Background/aim: Measurement of the renal function is critical to follow progression of kidney disease. Short-term and long-term variabilities in these measurements have significant impacts on clinical decision making and clinical trials. The goal of this study was to describe the variability in these measurements and to calculate minimum sample size estimates over varying time frames for clinical trials.
Methods: We studied 44 elderly men with diabetic nephropathy who participated in a clinical trial. Glomerular filtration rate and renal plasma flow were measured by continuous infusion technique with five urine collection periods on two occasions 4 months apart. Protein and creatinine excretion rates were measured in the same specimens. In addition, two consecutive 24-hour specimens every month for 4 months were collected to analyze urine protein, creatinine, urea nitrogen, and electrolytes. A hierarchical random effects model was used to analyze the reproducibility from hour to hour, from day to day, and from month to month.
Results: A total of 824 urine specimens were analyzed, of which 412 constituted specimens collected in the short term and 412 were 24-hour urine collections. Hour-to-hour variation accounted for 45% for urinary clearance of iothalamate, but for only 0.5% of the variability in plasma clearance of iothalamate. Day-to-day variability in 24-hour urinary excretion rates for creatinine was 46% and for protein 10%. Month-to-month variability in 24-hour excretion rates for creatinine was 11% and for protein 19%. The urine protein/creatinine ratio had a day-to-day variability of 2% and a month-to-month variability of 19%. Sample size requirements can be reduced by correcting for urine creatinine for some but not all urinary analytes.

## Dataset records
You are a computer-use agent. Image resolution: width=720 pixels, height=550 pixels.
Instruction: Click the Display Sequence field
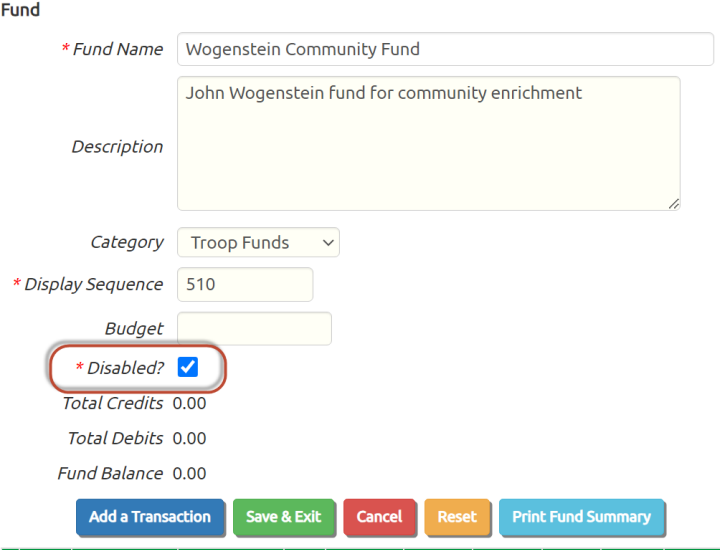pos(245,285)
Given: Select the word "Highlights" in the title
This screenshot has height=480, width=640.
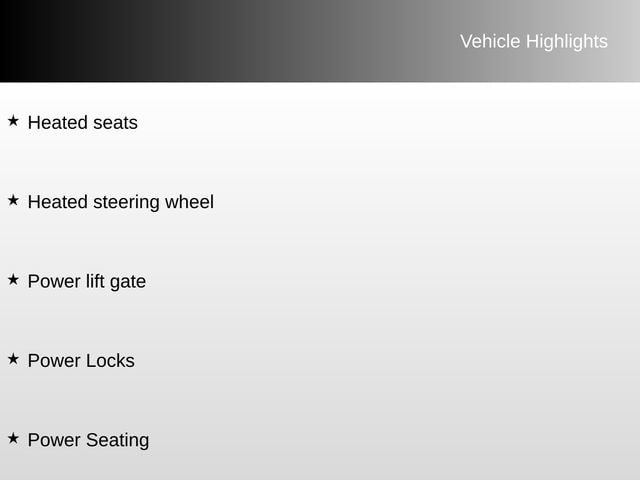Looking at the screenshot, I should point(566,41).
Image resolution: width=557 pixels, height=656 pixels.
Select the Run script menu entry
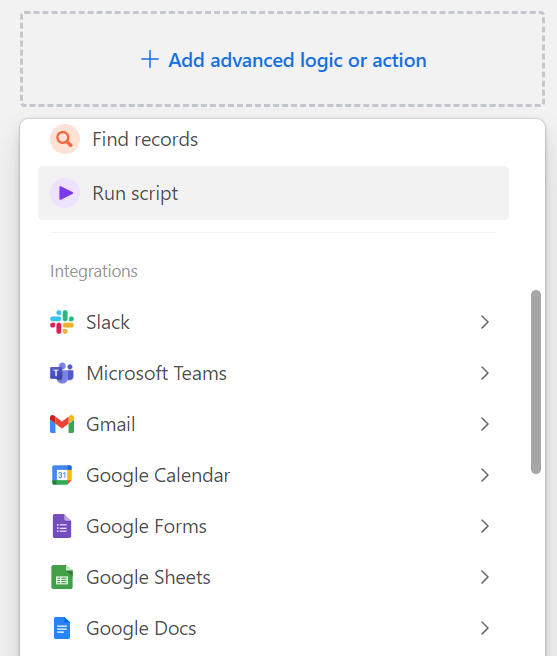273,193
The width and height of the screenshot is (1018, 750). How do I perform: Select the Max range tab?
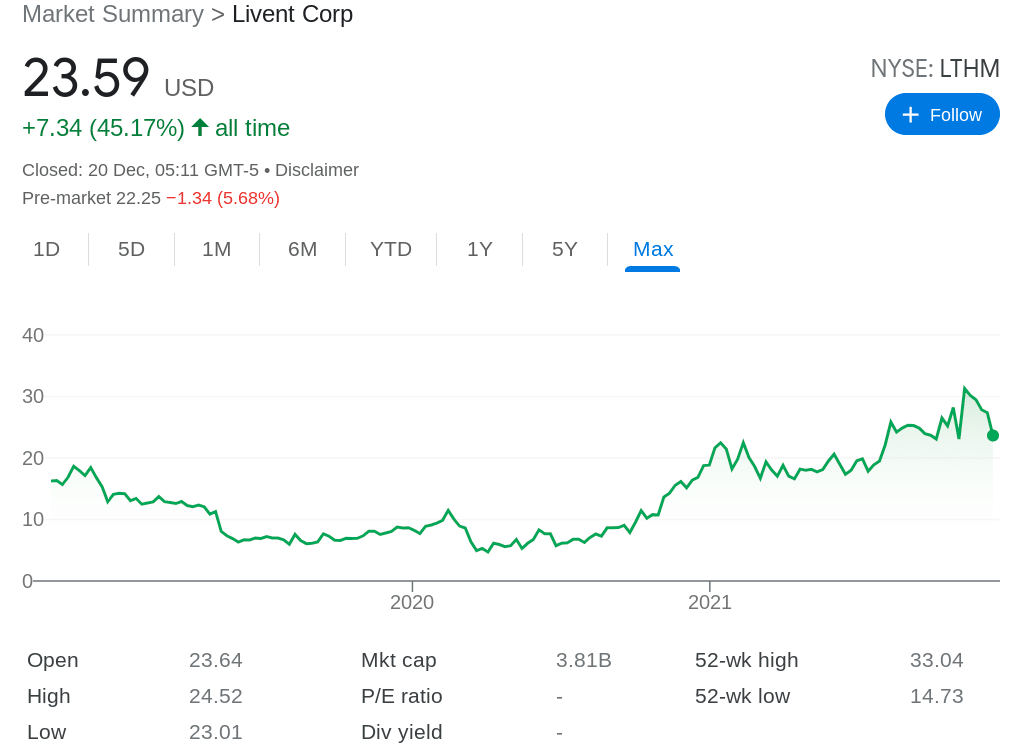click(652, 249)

## Tasks to carry out
1. In the abstract on renal function variability, what was the day-to-day variability of the urine protein/creatinine ratio?
2. Restate word for word the portion of the renal function abstract from "Methods: We studied" up to and including "month to month.".
3. Pick up the abstract on variability in renal function measurements after its last sentence and continue writing it.

## Expected responses
1. 2%

2.
Methods: We studied 44 elderly men with diabetic nephropathy who participated in a clinical trial. Glomerular filtration rate and renal plasma flow were measured by continuous infusion technique with five urine collection periods on two occasions 4 months apart. Protein and creatinine excretion rates were measured in the same specimens. In addition, two consecutive 24-hour specimens every month for 4 months were collected to analyze urine protein, creatinine, urea nitrogen, and electrolytes. A hierarchical random effects model was used to analyze the reproducibility from hour to hour, from day to day, and from month to month.

3.
Conclusions: In nephrotic men with diabetic nephropathy, the coefficient of variation in the month-to-month protein excretion rate is 36%. Approximately 28 patients in each arm of two groups are needed to detect a difference in protein excretion rate of 28% (1 g/day in this study). The coefficient of variation in plasma iothalamate clearance over 4 months is 16%. To detect a 10% change in glomerular filtration rate between two groups, 44 patients per group are needed. To be deemed statistically significant, a change in daily protein excretion rate of at least 72% over month(s) is needed in individual patients.